Los cielos estaban teñidos de rojo aquel atardecer. En las lejanas montañas del Tíbet, donde el viento sopla con la sabiduría de los siglos, una figura solitaria se sentaba en posición de loto. Kalimán, el hombre increíble, meditaba por última vez.
El tiempo no había dejado huella en su cuerpo. Su mente, aún clara como el cristal, percibía algo que los demás no podían: el final de su ciclo. No una derrota, no una tragedia, sino la conclusión de un destino elegido. Él lo sabía. Nadie lo había vencido; simplemente, su misión en la Tierra había terminado.
Solín, ya un hombre maduro y sabio, se acercó a su maestro con paso lento. En sus ojos había lágrimas, pero también aceptación.
—Maestro… ¿es cierto lo que dicen los vientos? ¿Que te irás?
Kalimán abrió los ojos. Eran como pozos de luz, profundos y serenos.
—Todo tiene un principio y un fin, Solín. Pero la justicia, la bondad y el conocimiento no mueren conmigo. Viven en ti… y en todos los que creen.
El discípulo quiso decir algo más, pero el silencio se hizo sagrado.
Entonces el cielo rugió.
Un temblor recorrió la tierra, y una luz blanca descendió del firmamento como una columna divina. Kalimán se puso de pie, sin temor, con la misma elegancia que en sus mejores batallas. Caminó hacia la luz, mientras su túnica ondeaba como bandera de paz eterna.

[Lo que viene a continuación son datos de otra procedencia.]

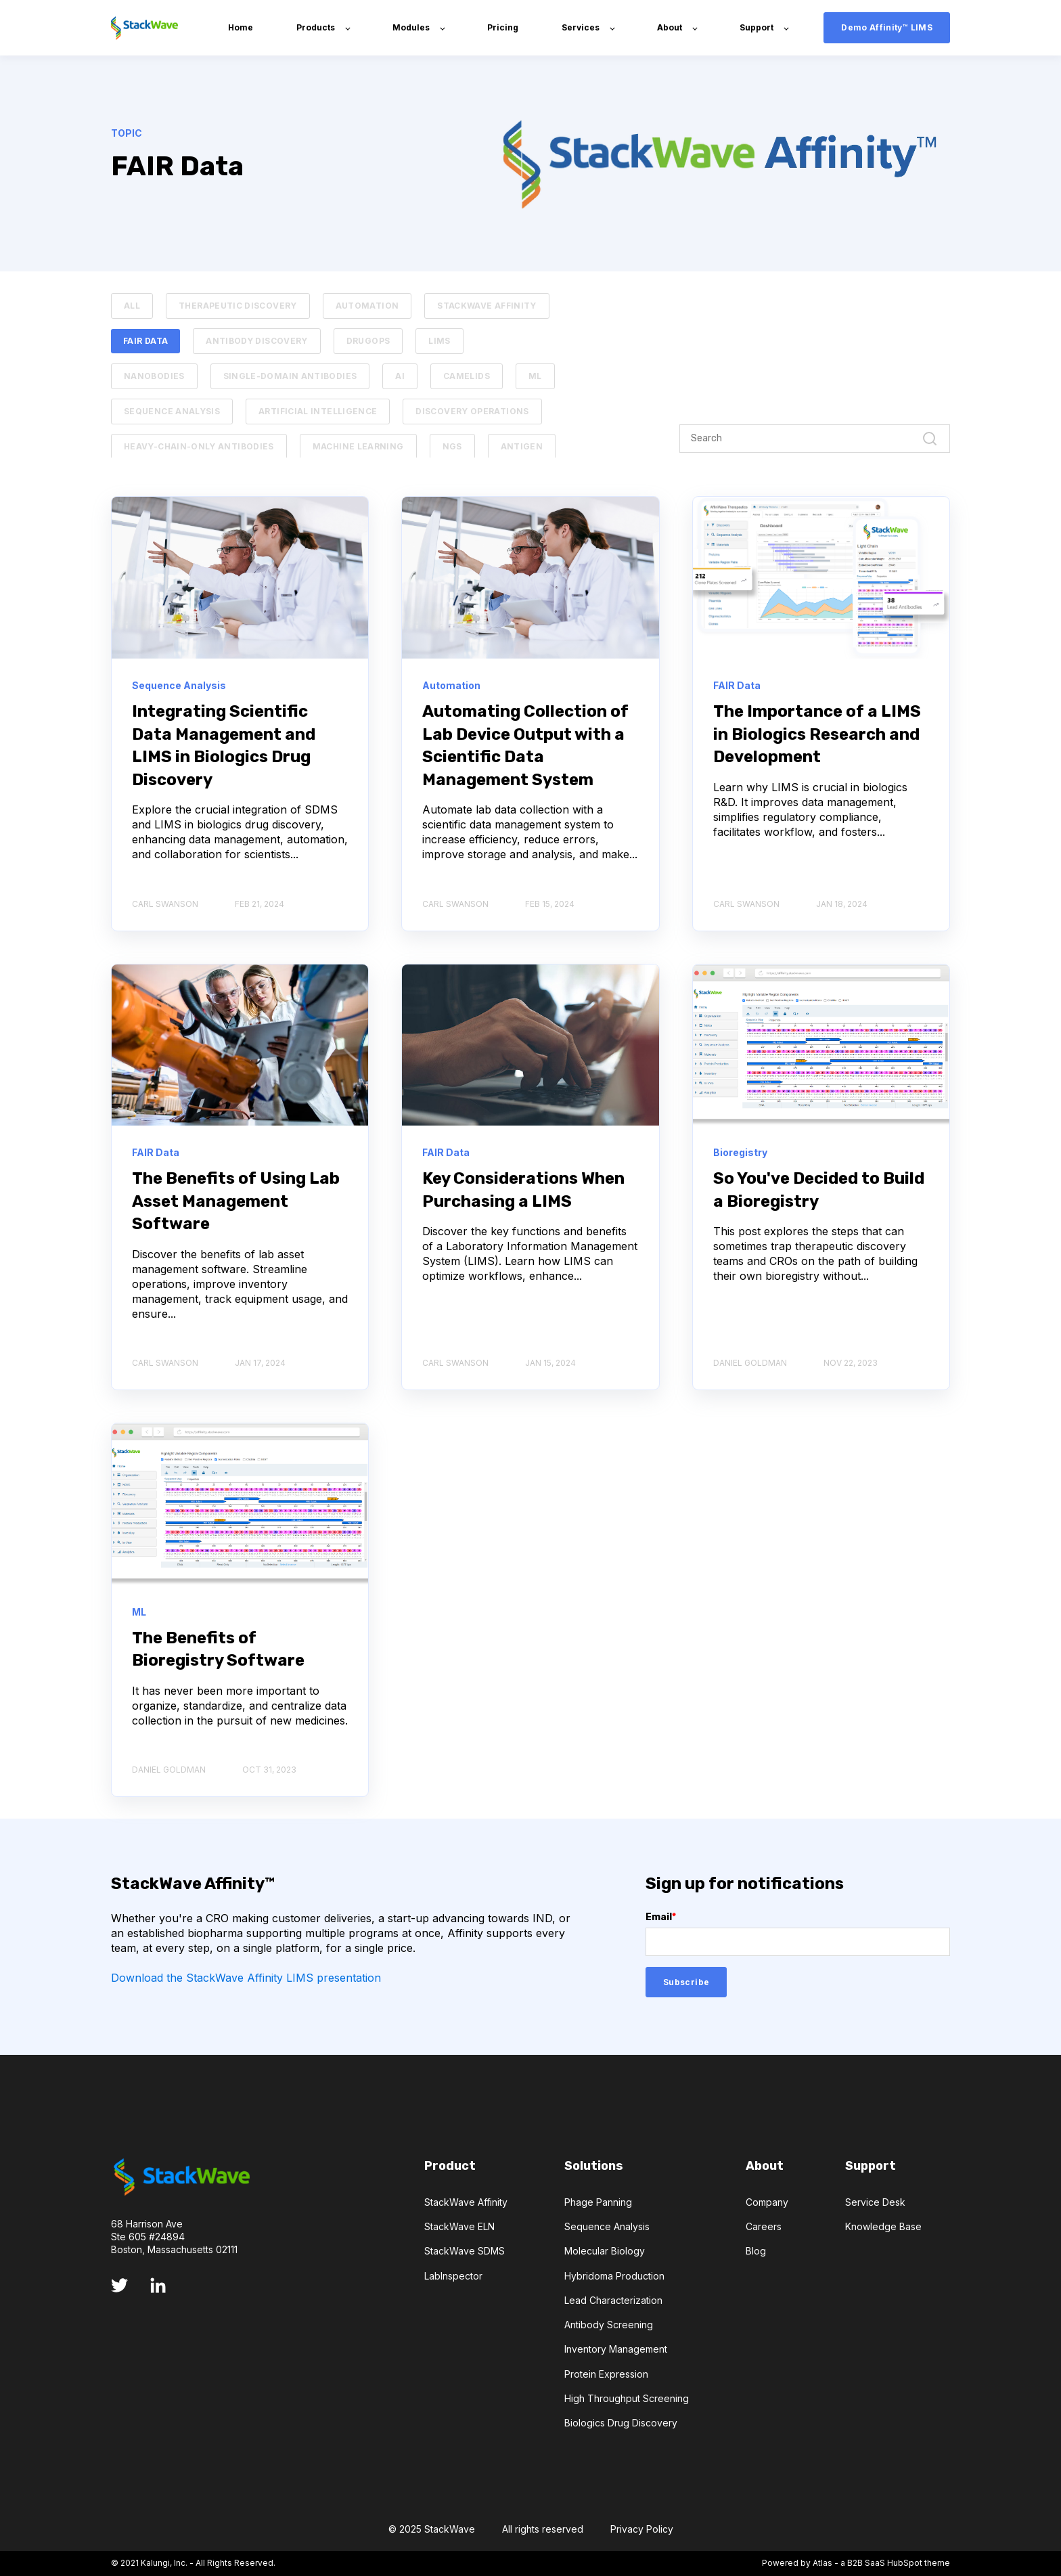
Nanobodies (154, 376)
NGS (452, 446)
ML (535, 376)
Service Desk (875, 2202)
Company (767, 2202)
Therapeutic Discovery (238, 306)
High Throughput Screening (626, 2398)
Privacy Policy (641, 2529)
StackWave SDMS (464, 2251)
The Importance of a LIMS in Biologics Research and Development (817, 734)
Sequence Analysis (172, 411)
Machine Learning (358, 446)
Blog (756, 2251)
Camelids (466, 376)
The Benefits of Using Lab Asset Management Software (236, 1201)
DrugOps (368, 341)
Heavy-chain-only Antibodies (199, 446)
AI (400, 376)
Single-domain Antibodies (290, 376)
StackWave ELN (459, 2226)
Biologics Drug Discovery (620, 2422)
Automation (367, 306)
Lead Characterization (613, 2300)
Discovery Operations (471, 411)
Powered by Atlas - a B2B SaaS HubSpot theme (856, 2563)
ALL (132, 306)
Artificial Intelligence (317, 411)
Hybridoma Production (614, 2276)
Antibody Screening (608, 2324)
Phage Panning (598, 2202)
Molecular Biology (604, 2251)
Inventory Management (615, 2349)
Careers (764, 2226)
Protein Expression (606, 2374)
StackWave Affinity (486, 306)
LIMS (439, 341)
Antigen (522, 446)
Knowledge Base (883, 2226)
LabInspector (453, 2276)
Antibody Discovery (256, 341)
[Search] (814, 438)
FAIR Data (145, 341)
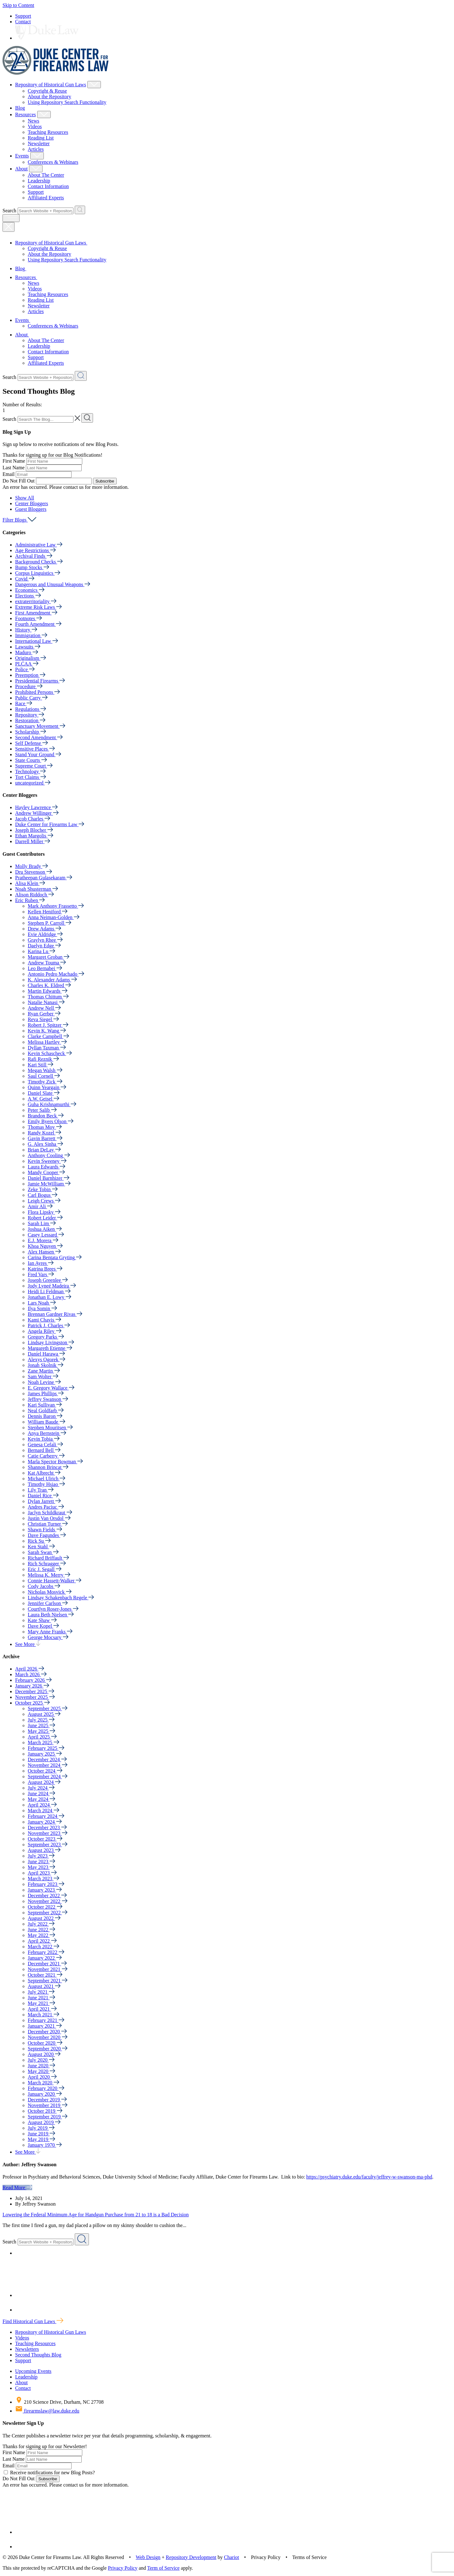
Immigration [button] (31, 635)
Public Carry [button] (31, 697)
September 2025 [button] (47, 1708)
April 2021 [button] (42, 2009)
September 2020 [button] (47, 2048)
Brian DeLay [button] (44, 1149)
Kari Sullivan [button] (45, 1405)
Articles (36, 149)
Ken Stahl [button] (41, 1546)
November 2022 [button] (47, 1901)
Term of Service (163, 2568)
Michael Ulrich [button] (46, 1478)
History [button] (26, 629)
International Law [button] (36, 641)
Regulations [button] (30, 709)
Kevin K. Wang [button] (47, 1030)
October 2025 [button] (32, 1702)
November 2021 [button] (47, 1969)
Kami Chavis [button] (44, 1319)
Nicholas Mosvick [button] (50, 1592)
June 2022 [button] (41, 1929)
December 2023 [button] (47, 1827)
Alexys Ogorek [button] (46, 1359)
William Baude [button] (46, 1422)
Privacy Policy (122, 2568)
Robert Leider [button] (45, 1217)
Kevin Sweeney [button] (47, 1161)
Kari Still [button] (40, 1064)
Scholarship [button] (30, 731)
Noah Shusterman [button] (36, 889)
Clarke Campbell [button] (48, 1036)
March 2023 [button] (43, 1878)
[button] (24, 497)
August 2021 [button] (44, 1986)
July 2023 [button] (41, 1856)
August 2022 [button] (44, 1918)
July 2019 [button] (41, 2128)
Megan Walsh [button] (45, 1070)
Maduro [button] (26, 652)
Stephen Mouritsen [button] (50, 1427)
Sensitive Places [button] (35, 748)
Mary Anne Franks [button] (50, 1631)
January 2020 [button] (45, 2094)
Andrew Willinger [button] (37, 813)
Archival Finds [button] (33, 556)
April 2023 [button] (42, 1873)
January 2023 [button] (45, 1890)
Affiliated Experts (46, 197)
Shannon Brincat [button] (48, 1467)
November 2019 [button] (47, 2105)
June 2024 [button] (41, 1793)
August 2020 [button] (44, 2054)
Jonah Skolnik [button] (45, 1365)
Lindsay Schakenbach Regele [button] (61, 1597)
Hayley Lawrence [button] (36, 807)
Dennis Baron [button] (45, 1416)
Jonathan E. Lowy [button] (49, 1297)
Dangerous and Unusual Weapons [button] (52, 584)
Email (9, 474)
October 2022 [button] (45, 1907)
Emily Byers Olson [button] (50, 1121)
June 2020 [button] (41, 2065)
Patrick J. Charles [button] (49, 1325)
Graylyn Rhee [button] (45, 940)
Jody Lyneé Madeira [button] (52, 1285)
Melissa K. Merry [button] (49, 1575)
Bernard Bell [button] (44, 1450)
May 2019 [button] (41, 2139)
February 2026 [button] (33, 1680)
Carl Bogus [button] (42, 1195)
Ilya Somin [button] (42, 1308)
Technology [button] (30, 771)
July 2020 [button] (41, 2060)
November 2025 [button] (35, 1697)
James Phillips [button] (46, 1393)
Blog (20, 108)
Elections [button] (28, 595)
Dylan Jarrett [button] (44, 1501)
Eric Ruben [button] (30, 900)
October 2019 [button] (45, 2111)
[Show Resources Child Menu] (44, 114)
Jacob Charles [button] (32, 818)
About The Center (46, 175)
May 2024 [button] (41, 1799)
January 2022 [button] (45, 1958)
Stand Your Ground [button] (38, 754)
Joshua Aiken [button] (45, 1229)
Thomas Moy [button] (45, 1127)
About (21, 168)
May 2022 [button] (41, 1935)
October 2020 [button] (45, 2043)
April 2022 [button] (42, 1941)
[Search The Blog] (87, 418)
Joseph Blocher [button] (34, 830)
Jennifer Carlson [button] (48, 1603)
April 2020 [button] (42, 2077)
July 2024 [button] (41, 1788)
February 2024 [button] (46, 1816)
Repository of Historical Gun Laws (50, 84)
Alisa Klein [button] (30, 883)
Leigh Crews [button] (44, 1200)
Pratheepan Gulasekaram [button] (43, 877)
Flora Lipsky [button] (44, 1212)
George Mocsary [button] (48, 1637)
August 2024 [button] (44, 1782)
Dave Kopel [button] (43, 1626)
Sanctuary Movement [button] (40, 726)
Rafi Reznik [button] (43, 1059)
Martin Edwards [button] (47, 991)
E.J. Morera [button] (43, 1240)
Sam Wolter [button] (43, 1376)
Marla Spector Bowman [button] (55, 1461)
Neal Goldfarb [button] (46, 1410)
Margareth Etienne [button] (50, 1348)
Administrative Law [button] (38, 544)
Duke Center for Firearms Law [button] (49, 824)
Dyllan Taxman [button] (47, 1047)
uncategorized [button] (32, 782)
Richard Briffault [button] (48, 1558)
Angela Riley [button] (44, 1331)
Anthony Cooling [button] (49, 1155)
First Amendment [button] (36, 612)
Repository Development (191, 2557)
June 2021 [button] (41, 1997)
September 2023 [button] (47, 1844)
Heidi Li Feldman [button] (49, 1291)
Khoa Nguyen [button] (45, 1246)
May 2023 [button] (41, 1867)
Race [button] (23, 703)
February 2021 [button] (46, 2020)
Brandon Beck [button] (46, 1115)
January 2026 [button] (32, 1685)
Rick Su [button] (39, 1541)
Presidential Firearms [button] (40, 680)
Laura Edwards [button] (46, 1166)
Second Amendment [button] (39, 737)
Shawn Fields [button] (45, 1529)
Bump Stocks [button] (32, 567)
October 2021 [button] (45, 1975)
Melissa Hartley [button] (47, 1042)
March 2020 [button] (43, 2082)
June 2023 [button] (41, 1861)
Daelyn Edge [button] (44, 945)
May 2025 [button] (41, 1731)
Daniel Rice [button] (43, 1495)
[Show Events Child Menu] (37, 155)
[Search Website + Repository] (80, 210)
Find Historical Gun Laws (33, 2321)
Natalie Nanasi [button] (46, 1002)
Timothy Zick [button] (45, 1081)
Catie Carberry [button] (46, 1456)
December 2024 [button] (47, 1759)
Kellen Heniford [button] (47, 911)
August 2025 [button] (44, 1714)
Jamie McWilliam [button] (49, 1183)
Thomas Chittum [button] (48, 996)
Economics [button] (29, 590)
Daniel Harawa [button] (46, 1354)
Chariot (231, 2557)
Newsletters (27, 2349)
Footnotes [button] (28, 618)
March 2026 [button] (31, 1674)
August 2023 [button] (44, 1850)
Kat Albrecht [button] (44, 1473)
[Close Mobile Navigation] (9, 227)
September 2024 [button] (47, 1776)
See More (27, 1644)
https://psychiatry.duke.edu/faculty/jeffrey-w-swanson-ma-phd (369, 2176)
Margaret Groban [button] (48, 957)
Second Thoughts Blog (38, 2354)
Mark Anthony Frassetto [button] (56, 906)
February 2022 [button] (46, 1952)
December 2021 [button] (47, 1963)
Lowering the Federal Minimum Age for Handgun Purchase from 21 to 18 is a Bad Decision (96, 2214)
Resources (25, 114)
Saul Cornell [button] (44, 1076)
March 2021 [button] (43, 2014)
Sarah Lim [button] (42, 1223)
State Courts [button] (31, 760)
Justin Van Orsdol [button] (49, 1518)
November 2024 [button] (47, 1765)
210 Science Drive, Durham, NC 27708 (59, 2402)
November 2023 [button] (47, 1833)
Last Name (14, 467)
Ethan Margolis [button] (34, 835)
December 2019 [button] (47, 2099)
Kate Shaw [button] (42, 1620)
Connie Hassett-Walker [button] (54, 1580)
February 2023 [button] (46, 1884)
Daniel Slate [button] (44, 1093)
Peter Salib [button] (42, 1110)
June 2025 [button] (41, 1725)
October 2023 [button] (45, 1839)
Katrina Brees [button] (45, 1268)
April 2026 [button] (29, 1668)
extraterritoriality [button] (35, 601)
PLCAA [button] (26, 663)
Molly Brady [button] (31, 866)
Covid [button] (24, 578)
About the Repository (49, 96)
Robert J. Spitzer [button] (48, 1025)
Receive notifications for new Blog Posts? (49, 2472)
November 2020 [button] (47, 2037)
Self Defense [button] (31, 743)
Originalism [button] (30, 658)
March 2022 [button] (43, 1946)
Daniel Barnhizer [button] (48, 1178)
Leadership (39, 180)
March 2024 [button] (43, 1810)
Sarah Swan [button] (43, 1552)
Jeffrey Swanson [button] (48, 1399)
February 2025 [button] (46, 1748)
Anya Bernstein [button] (47, 1433)
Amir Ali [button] (40, 1206)
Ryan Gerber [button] (44, 1013)
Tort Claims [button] (30, 777)
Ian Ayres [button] (41, 1263)
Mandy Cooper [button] (46, 1172)
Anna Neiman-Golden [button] (53, 917)
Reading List (41, 137)
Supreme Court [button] (34, 765)
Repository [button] (29, 714)
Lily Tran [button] (41, 1490)
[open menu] (11, 218)
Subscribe (105, 481)
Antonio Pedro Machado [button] (56, 974)
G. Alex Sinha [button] (45, 1144)
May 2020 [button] (41, 2071)
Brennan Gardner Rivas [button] (55, 1314)
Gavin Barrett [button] (45, 1138)
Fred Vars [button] (41, 1274)
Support (23, 16)
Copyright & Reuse (47, 91)
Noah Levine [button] (44, 1382)
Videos (35, 126)
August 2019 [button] (44, 2122)
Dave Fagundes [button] (47, 1535)
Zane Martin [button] (44, 1371)
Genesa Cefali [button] (45, 1444)
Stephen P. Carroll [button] (49, 923)
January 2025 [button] (45, 1753)
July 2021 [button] (41, 1992)
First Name (14, 461)
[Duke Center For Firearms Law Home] (56, 73)
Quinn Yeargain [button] (47, 1087)
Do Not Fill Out (19, 480)
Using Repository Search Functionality (67, 102)
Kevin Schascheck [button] (50, 1053)
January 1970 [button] (45, 2145)
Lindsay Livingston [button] (51, 1342)
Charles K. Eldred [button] (49, 985)
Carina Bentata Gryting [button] (55, 1257)
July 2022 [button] (41, 1924)
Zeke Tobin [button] (43, 1189)
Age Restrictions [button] (35, 550)
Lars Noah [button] (42, 1302)
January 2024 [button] (45, 1822)
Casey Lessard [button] (46, 1234)
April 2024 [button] (42, 1805)
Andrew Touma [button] (47, 962)
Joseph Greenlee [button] (48, 1280)
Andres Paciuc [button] (46, 1507)
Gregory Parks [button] (46, 1336)
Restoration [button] (30, 720)
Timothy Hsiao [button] (46, 1484)
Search (9, 210)
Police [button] (25, 669)
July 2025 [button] (41, 1719)
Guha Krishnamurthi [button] (52, 1104)
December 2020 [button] (47, 2031)
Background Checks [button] (39, 561)
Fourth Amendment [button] (38, 624)
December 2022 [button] (47, 1895)
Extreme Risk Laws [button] (38, 607)
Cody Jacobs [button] (44, 1586)
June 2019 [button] (41, 2133)
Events (22, 155)
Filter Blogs (19, 520)
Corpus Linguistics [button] (37, 573)
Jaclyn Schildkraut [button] (50, 1512)
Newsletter (38, 143)
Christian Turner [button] (48, 1524)
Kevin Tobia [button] (44, 1439)
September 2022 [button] (47, 1912)
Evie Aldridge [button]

Y antes de desaparecer, se volvió una última vez hacia Solín.
—Recuerda: "El que domina la mente, lo domina todo."
Una sonrisa. Un destello.
Y luego, el vacío.
Pero esa noche, en cada rincón del mundo donde alguna vez sonó su nombre, se sintió un susurro en el viento. Kalimán no estaba muerto. Había trascendido.
Y quizás, algún día, cuando el mundo lo necesite de nuevo… regresará.